This Services Agreement (this "Agreement"), dated as of the date upon which both parties have executed this Agreement (the "Effective Date"), is by and between The Maryland Painting Company, a Maryland limited liability company, with offices located at 107 Phoenix Dr., Upper Marlboro, MD 20774 ("Service Provider") and the undersigned customer ("Customer" and together with Service Provider, the "Parties", and each a "Party").
Service Provider and Customer agree as follows:
Services. Service Provider shall provide to Customer the services (the "Services") set out in one or more itemized invoices to be issued by Customer and accepted by Service Provider. The initial accepted itemized invoice shall be incorporated herein by reference. Additional invoices shall be deemed issued and accepted only if signed by the Service Provider Contract Manager and the Customer, appointed pursuant to 2.1(a) and 3.1, respectively.
Disclaimer. This contract creates a mortgage or lien against your property to secure payment and may cause a loss of your property if you fail to pay the amount agreed upon. You have the right to consult an attorney. You have the right to rescind this contract within three (3) business days prior to the work being completed by notifying the contractor in writing that you are rescinding the contract. By executing this Agreement, you agree to execute a separate acknowledgement of this provision
Service Provider Obligations. Service Provider shall:
Designate employees or subcontractors that it determines, in its sole discretion, to be capable of filling the following positions:
A telephone dispatcher to act as its authorized representative with respect to all matters pertaining to this Agreement.
A number of employees or subcontractors that it deems sufficient to perform the Services set out in each invoice, (collectively, with the telephone dispatcher, "Provider Representatives").
Maintain complete and accurate records relating to the provision of the Services under this Agreement, including records of the time spent and materials used by Service Provider in providing the Services. During the Term, upon Customer's written request, Service Provider shall allow Customer or Customer's representative to inspect and make copies of such records in connection with the provision of the Services; provided that Customer provides Service Provider with at least seven (7) business days advance written notice of the planned inspection, and any such inspection shall take place during regular business hours, and any such inspection shall occur no more than once per thirty (30) day period.
Customer Obligations.
Customer shall:
Respond promptly to any reasonable requests from Service Provider for instructions, information, or approvals required by Service Provider to provide the Services.
Cooperate with Service Provider in its performance of the Services and provide access to Customer's premises, as required to enable Service Provider to provide the Services.
Take all steps necessary, including obtaining any required licenses or consents, to prevent Customer-caused delays in Service Provider's provision of the Services.
File any service-related complaints within seven (7) days of identifying the underlying incident or damage via email to support@marylandpainting.com, or by calling 1 (301) 241-6440 during regular business hours Monday through Friday.
Fees and Expenses.
In consideration of the provision of the Services by the Service Provider and the rights granted to Customer under this Agreement, Customer shall pay the fees set out in the applicable invoice.

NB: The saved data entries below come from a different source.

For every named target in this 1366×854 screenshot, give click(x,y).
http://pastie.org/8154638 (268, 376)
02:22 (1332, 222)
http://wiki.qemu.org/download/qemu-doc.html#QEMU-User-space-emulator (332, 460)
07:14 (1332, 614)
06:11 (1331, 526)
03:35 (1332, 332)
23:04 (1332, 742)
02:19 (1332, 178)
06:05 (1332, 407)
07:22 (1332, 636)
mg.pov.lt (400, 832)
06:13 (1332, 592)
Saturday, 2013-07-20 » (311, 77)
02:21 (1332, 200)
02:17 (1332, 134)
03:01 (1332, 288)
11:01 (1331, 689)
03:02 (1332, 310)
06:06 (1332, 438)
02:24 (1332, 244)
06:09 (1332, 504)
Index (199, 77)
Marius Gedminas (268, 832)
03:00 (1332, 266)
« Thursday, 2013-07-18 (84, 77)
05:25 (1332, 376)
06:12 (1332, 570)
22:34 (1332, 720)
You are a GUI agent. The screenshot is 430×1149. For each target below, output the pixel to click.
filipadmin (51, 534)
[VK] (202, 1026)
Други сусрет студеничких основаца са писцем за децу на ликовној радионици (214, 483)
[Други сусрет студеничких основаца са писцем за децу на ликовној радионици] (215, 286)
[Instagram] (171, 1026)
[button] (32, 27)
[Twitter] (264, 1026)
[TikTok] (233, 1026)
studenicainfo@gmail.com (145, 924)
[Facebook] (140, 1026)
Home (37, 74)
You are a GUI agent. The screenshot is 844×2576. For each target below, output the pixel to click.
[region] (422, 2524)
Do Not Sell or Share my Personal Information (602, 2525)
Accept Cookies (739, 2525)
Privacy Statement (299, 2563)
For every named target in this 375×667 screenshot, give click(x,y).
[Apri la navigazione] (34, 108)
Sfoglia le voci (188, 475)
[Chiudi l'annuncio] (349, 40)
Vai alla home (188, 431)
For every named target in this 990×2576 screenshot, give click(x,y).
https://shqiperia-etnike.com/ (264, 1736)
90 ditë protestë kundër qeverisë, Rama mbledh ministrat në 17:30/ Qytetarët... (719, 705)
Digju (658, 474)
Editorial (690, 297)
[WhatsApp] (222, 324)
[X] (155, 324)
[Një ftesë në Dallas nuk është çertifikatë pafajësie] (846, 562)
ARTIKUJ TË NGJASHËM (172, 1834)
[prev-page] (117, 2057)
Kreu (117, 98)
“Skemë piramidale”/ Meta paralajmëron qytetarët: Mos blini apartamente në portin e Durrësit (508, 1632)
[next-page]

Payment to Service Provider of such fees and the reimbursement of expenses pursuant to this Section 5 shall constitute payment in full for the performance of the Services. Unless otherwise provided in the applicable invoice, said fee will be payable within twenty-four (24) hours of receipt by the Customer of an invoice from Service Provider but in no event more than thirty (30) days after completion of the Services performed pursuant to the applicable invoice.
For the avoidance of doubt, a nonrefundable one-third (⅓) deposit for garage door installation services outlined in the applicable invoice shall be due upon execution of this
Agreement, subject to the Maryland Door to Door Sales Act.
Customer shall reimburse Service Provider for all reasonable expenses incurred in accordance with the invoice, within twenty-four (24) hours of receipt by the Customer of an invoice from Service Provider accompanied by receipts and reasonable supporting documentation.
Customer shall be responsible for all sales, use and excise taxes, and any other similar taxes, duties and charges of any kind imposed by any federal, state, or local governmental entity on any amounts payable by Customer hereunder; provided, that, in no event shall Customer pay or be responsible for any taxes imposed on, or regarding, Service Provider's income, revenues, gross receipts, personnel, or real or personal property or other assets.
Except for the invoiced payments that the Customer has successfully disputed, all late payments shall bear interest at the lesser of (a) the rate of ten percent (10%) per month and (b) the highest rate permissible under applicable law, calculated daily and compounded monthly. Customer shall also reimburse Service Provider for all reasonable costs incurred in collecting any late payments, including, without limitation, attorneys' fees.
Forms of Payment.
Applicable forms of payment include debit or credit card, Cashapp, personal checks, certified checks or cash. All payments made by check or cash must be provided in person immediately upon completion of services. Checks and cash payments will not be accepted via mail.
Limited Warranty.
Limited 48-Hour Warranty
At The Maryland Painting Company, we prioritize rapid and responsive service. Our limited 48-hour warranty is designed to offer prompt resolution for any concerns post-service.
To make a valid warranty claim, you must:
Pay the full contract price.
Retain a copy of the original contract.
Retain evidence of payment in full.
Pay for all materials used for the repairs.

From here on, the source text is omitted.